Sunday, June 8, 2008

Vertebra: EngineYard's Cloud Computing Platform

I'm preparing for my trip to San Francisco this week to attend the Morgan Stanley CTO summit, so you won't see or hear much from me. I did want to briefly share some details of a new open source cloud computing platform the guys over at Engineyard are currently working on. They call it Vertebra, awesome name, it's almost as crazy as our Enomalism name so I have to give them credit for having the guts to do something different both technology wise and with their naming conventions.

Ezra Zygmuntowicz, founder of EngineYard and Merb developer, presented his latest project—Vertebra—at RailsConf 2008. The presentation slides are available on Ezra's blog.

He describes Vertebra as
Vertebra is a fairly large scope project. It is best described as a next generation Cloud Computing Platform. Built with Erlang/Ruby and centered around Ejabberd and XMPP. Vertebra can be used for automating the cloud as well as for distributed real time application development. The whole idea of Vertebra is to democratize the cloud, abstracting the cloud interface API's and allowing folks to utilize multiple cloud providers based on a number of cost/benefit factors. It also has large potential for enterprise integration projects. If you have some old legacy service that needs to join a modern architecture, you can write a simple agent to get your legacy service on the Vertebra message bus where it can be addressed by anything else on the message bus in a standard way.

Vertebra itself is the 'backbone' of a new platform. We are using it to automate many many servers, but it also has big implications for application developers working on the real time web. It is basically an integration system, any language with an XMPP library that implements our protocol can join the XMPP cloud and become part f a larger organism of machines and services.

So Vertebra will come with tools for automating deployment of applications and virtual servers in the cloud.
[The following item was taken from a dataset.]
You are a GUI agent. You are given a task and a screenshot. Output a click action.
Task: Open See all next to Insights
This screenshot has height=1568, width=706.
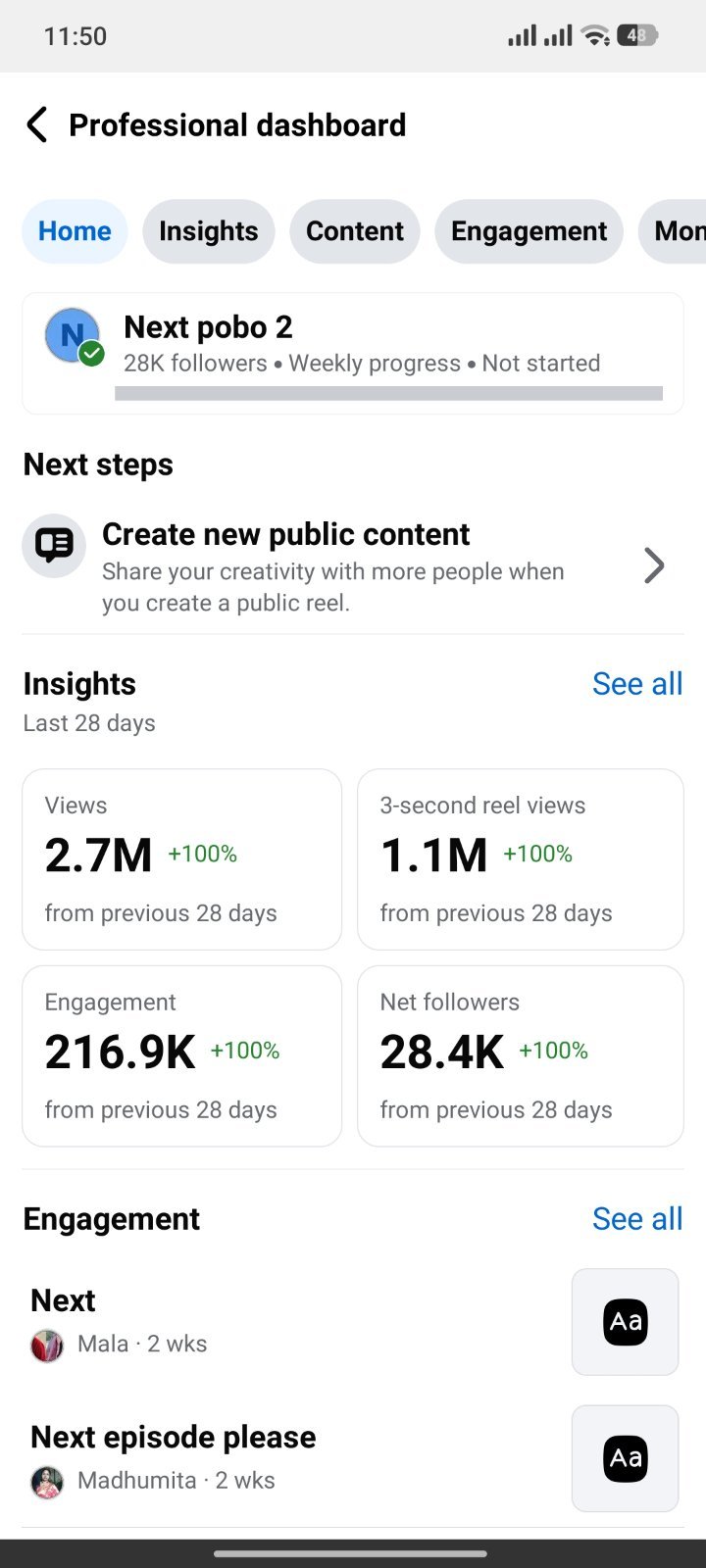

But will also be useful as a backend messaging and distributed computing system that runs behind web apps, giving them powerful tools for running compute heavy jobs in parallel ala map/reduce. It will also allow for dispatching based on least loaded nodes. Say you get a request to your web app that includes some image processing and you have a farm of 20 backends that can process images. When you get the request to your web app, you make a call to vertebra asking for the least loaded node that can service this particular request, vertebra returns a list of least loaded nodes and allows you to dispatch based on this or many other factors.
I can't wait to see this in action and best of all it will be available under an open source GPL license.